I–RELATÓRIO: O MINISTÉRIO PÚBLICO colocado junto do Tribunal do Trabalho de Lisboa, veio propor, em 02/06/2014, ação declarativa de reconhecimento da existência de contrato de trabalho com processo especial regulada nos artigos 186.º-K e seguintes do Código do Processo do Trabalho, contra a Ré L.C.S. – LINHA DE CUIDADOS DE SAÚDE, SA, CIF n.º 507 697 350 e com sede na Avenida... Lisboa, pedindo, com referência a AA, com o Cartão de Cidadão n.º (…), NIF (…) e residência na Rua (…), que o Tribunal declare a existência de um contrato de trabalho firmado entre a mesma e a Ré LCS- LINHA DE CUIDADOS DE SAÚDE, SA.
Em abono da sua pretensão, alega que a referida enfermeira AA foi admitida ao serviço da Ré no dia 15/01/2011, tendo, para o efeito, assinado um documento denominado “Contrato de Prestação de Serviços”.
Desde essa data e até 15/01/2014, data em que cessou o contrato, AA exerceu funções de enfermeira comunicadora, no desenvolvimento das quais efetuava a triagem, atendimento e encaminhamento dos utentes, no cumprimento de ordens emanadas da Ré, na sede da Ré e com equipamento da Ré.
Mais refere que a Enfermeira AA cumpria horas de início e termo da respetiva prestação determinada pela Ré, através da emissão de uma escala de serviço mensal e estava sujeita a avaliações mensais e trimestrais de desempenho e que auferia um valor/hora, que lhe era pago mensalmente. Mais tinha que comunicar e justificar antecipadamente as suas ausências.
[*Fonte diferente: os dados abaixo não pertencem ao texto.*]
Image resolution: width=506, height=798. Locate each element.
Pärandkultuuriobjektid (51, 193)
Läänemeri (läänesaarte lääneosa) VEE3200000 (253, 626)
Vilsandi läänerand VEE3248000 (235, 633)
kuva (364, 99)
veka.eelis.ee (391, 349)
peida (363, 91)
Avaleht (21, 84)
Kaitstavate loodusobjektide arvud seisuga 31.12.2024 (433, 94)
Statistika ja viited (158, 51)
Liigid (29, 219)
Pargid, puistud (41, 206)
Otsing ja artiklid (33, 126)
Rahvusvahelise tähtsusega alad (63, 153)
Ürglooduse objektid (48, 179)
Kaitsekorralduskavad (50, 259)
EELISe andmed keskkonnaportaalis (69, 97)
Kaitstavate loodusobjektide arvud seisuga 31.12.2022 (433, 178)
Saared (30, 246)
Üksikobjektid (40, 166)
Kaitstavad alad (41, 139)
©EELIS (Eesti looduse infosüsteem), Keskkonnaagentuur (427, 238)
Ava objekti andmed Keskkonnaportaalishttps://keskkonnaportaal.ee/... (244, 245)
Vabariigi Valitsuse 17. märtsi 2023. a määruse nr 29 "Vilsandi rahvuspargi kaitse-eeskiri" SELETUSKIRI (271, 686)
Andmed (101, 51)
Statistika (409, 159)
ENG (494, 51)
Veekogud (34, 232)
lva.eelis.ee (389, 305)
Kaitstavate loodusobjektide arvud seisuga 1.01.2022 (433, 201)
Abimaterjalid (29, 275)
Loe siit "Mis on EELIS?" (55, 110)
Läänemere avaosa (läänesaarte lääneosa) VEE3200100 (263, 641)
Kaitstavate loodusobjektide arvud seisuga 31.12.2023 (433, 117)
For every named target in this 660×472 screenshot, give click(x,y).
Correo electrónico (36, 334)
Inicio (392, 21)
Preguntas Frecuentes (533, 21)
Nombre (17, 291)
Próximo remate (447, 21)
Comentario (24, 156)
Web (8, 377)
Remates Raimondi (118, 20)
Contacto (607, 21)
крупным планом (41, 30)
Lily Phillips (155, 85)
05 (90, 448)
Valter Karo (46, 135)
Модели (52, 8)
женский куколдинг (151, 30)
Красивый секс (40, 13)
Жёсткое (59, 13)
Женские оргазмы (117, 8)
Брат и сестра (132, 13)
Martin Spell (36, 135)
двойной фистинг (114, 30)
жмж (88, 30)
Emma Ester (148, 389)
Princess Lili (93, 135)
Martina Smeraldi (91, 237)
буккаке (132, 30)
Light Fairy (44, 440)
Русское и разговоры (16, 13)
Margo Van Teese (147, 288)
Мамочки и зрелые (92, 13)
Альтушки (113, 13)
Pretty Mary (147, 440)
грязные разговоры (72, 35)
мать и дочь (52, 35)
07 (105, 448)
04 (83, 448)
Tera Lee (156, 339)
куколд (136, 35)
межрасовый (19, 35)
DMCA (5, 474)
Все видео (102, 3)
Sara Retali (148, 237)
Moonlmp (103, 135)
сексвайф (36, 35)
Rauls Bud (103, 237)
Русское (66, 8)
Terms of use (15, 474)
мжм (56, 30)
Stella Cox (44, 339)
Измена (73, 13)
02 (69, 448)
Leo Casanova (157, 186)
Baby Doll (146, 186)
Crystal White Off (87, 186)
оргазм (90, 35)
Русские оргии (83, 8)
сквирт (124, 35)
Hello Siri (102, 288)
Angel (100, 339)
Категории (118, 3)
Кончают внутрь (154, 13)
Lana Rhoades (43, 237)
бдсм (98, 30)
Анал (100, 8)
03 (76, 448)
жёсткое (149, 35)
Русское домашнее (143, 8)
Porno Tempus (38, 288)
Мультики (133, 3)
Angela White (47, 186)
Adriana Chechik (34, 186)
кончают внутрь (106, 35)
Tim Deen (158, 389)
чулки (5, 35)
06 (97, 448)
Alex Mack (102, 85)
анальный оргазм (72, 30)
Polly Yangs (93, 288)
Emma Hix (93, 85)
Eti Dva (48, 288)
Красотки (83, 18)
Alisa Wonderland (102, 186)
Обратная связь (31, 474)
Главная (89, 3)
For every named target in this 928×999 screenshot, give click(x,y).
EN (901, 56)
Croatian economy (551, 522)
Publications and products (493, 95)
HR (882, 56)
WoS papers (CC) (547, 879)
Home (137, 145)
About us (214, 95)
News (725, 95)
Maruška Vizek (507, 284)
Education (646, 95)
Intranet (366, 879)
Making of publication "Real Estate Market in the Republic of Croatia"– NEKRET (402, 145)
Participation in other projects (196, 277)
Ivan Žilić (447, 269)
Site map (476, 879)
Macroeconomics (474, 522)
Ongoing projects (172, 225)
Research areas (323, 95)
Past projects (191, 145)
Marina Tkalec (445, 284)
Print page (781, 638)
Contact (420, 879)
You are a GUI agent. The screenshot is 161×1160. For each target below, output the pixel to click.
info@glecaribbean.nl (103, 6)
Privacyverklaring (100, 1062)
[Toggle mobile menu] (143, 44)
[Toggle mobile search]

No dia 15/01/2014 a Enfermeira AA foi informada pela Ré da rescisão do contrato, com efeitos a partir de 15/02/2015, tendo de imediato e a partir da primeira data referida, sido impedida de entrar nas instalações da mesma.
Conclui o Ministério Público que os factos alegados traduzem-se na subordinação jurídica e económica de AA à Ré e que a mesma goza da presunção prevista no art.º 12.º do Código do Trabalho, motivo pelo qual o contrato que vigorou entre ambas deve ser considerado contrato de trabalho.
* Tal petição inicial do Ministério Público fundou-se no Auto de Utilização indevida de contrato de prestação de serviços, levantado no dia 17/04/2014 por uma Inspetora da ACT e que se mostra junto a fls. 5 a 15.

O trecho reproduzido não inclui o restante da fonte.